I have great news!  No, no one yet has won the free home visit (although thank you amy, robyn, marian, and kevin for sending me ideas)….but there is real movement at the office!  I went today and visited Mark and friends and while they were jammin to hard rock music they were putting up the metal stays that hold the framing in place and I could tell I was actually going to have an office!  WOO HOO!  Mark (god love this man) has worked his kiester off and is going to get stuff done AHEAD of schedule even with the last start!  I told him I would have a party for everyone that worked on this project to make it happen on time and he was number 1 on the invite list!  I will post new pictures tomorrow morning since it is sooo late tonight and I am bug eyed from the amount of screen time I have had today….why don’t the powers that be have limits on screen time for adults like the kids have…probably because we are supposed to know when enough is enough.  Soooo enough is enough!  Good night!

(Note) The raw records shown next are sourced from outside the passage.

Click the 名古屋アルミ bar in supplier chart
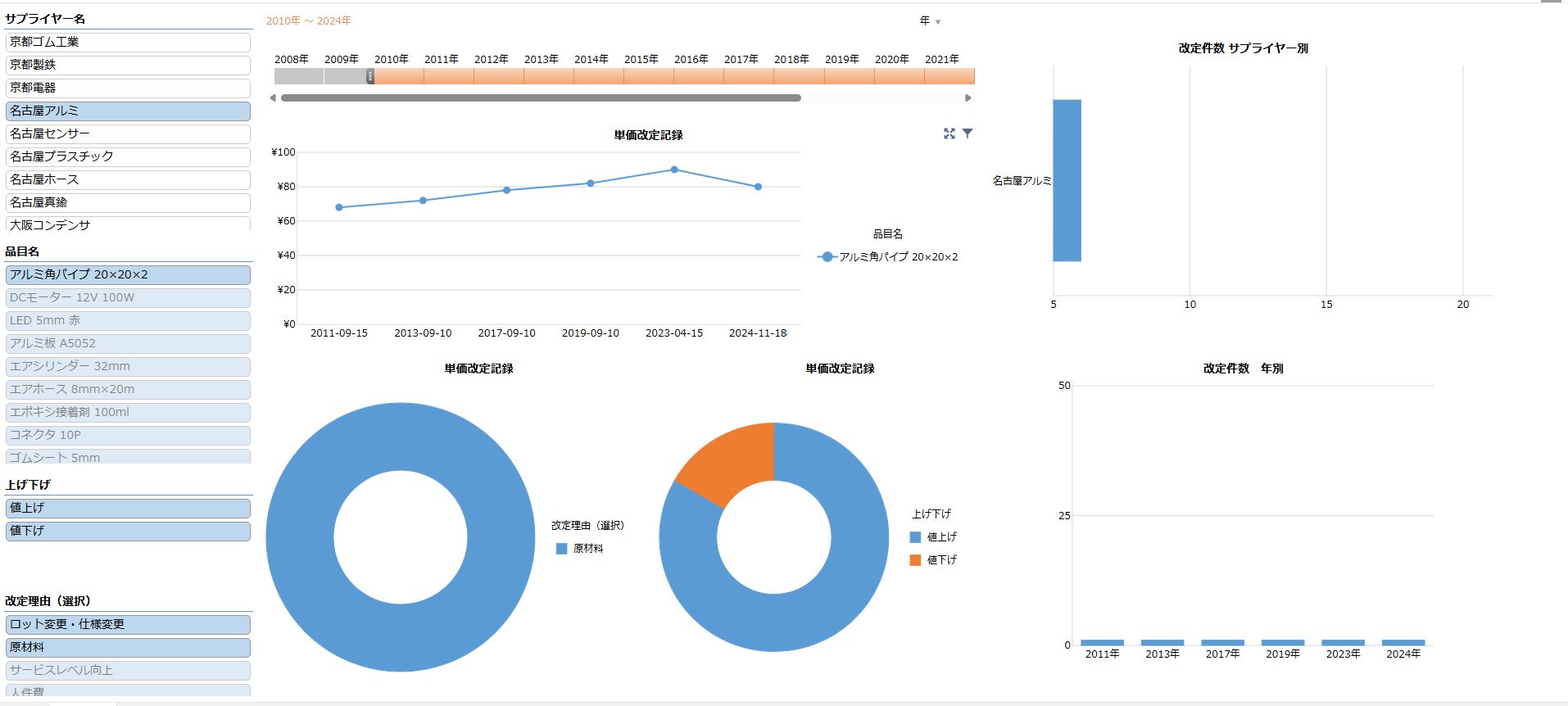This screenshot has height=706, width=1568. 1067,180
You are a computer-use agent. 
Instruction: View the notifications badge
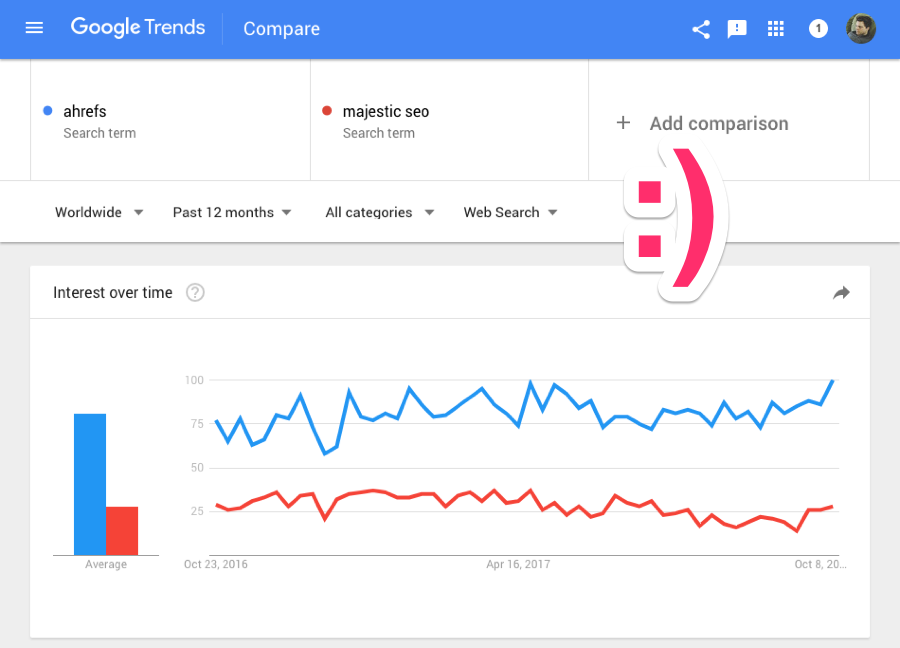[x=818, y=29]
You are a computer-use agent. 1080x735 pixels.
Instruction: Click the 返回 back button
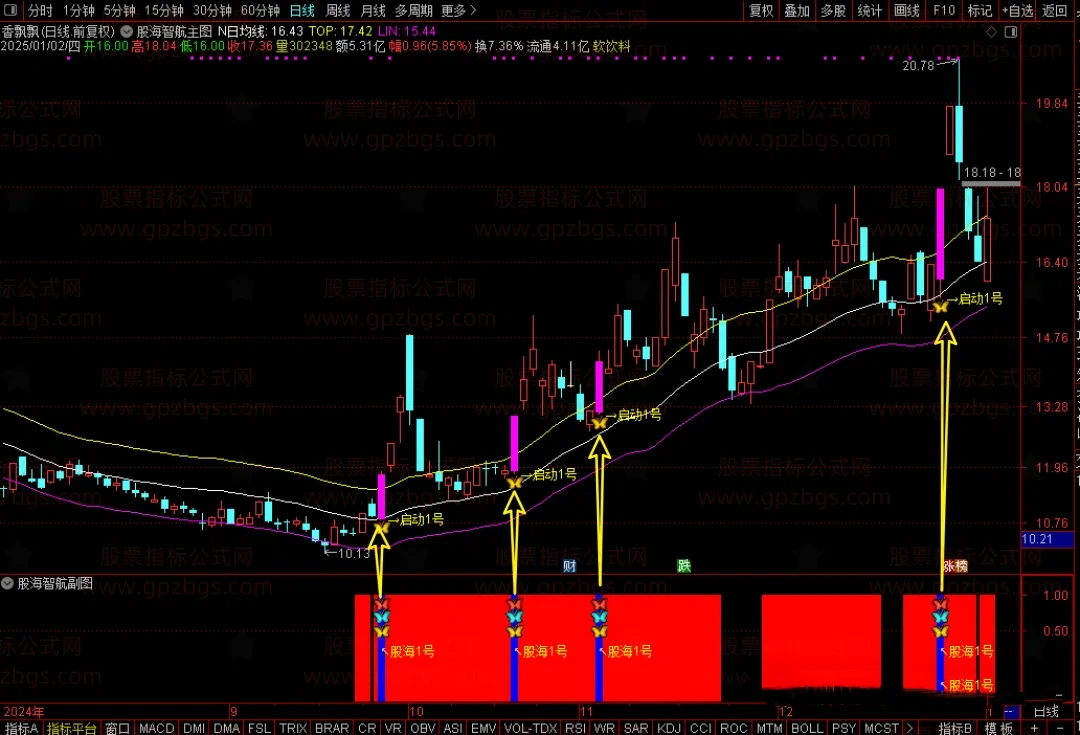[x=1055, y=11]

Eat, love and play and each day will be your best!

Molly O’Shea, MD  Birmingham Pediatrics + Wellness Center

www.birminghampediatrics.com

 

Win a free home visit! June 16, 2008

Filed under: build out, design/furniture/aesthetics — drmolly @ 10:23 pm

Ok I am starting to get nervous….I feel like Ty Pennington on Extreme Home Makeover when it is day three and a monsoon hits.  The power outage last week left my construction guy Mark with no way to work and on top of that, the city of Troy was slow in granting my permits.  Soooo, we are about a week off schedule.  I decided not to even go over to look at the site after Saturday until tomorrow hoping for a major transformation.  We’ll see.  When I was there on Saturday, all that was in place was part of the ceiling grid.  Yikes!  Walls and floors and plumbing and electricity and painting all need to be done and then I will still need a week or so to get the phones and computers and furniture in place.  Now don’t fret yet out there…just like Extreme Home Makeover, Frank will pull it off.  He has the crews working the weekends too to make up some of the time lost. 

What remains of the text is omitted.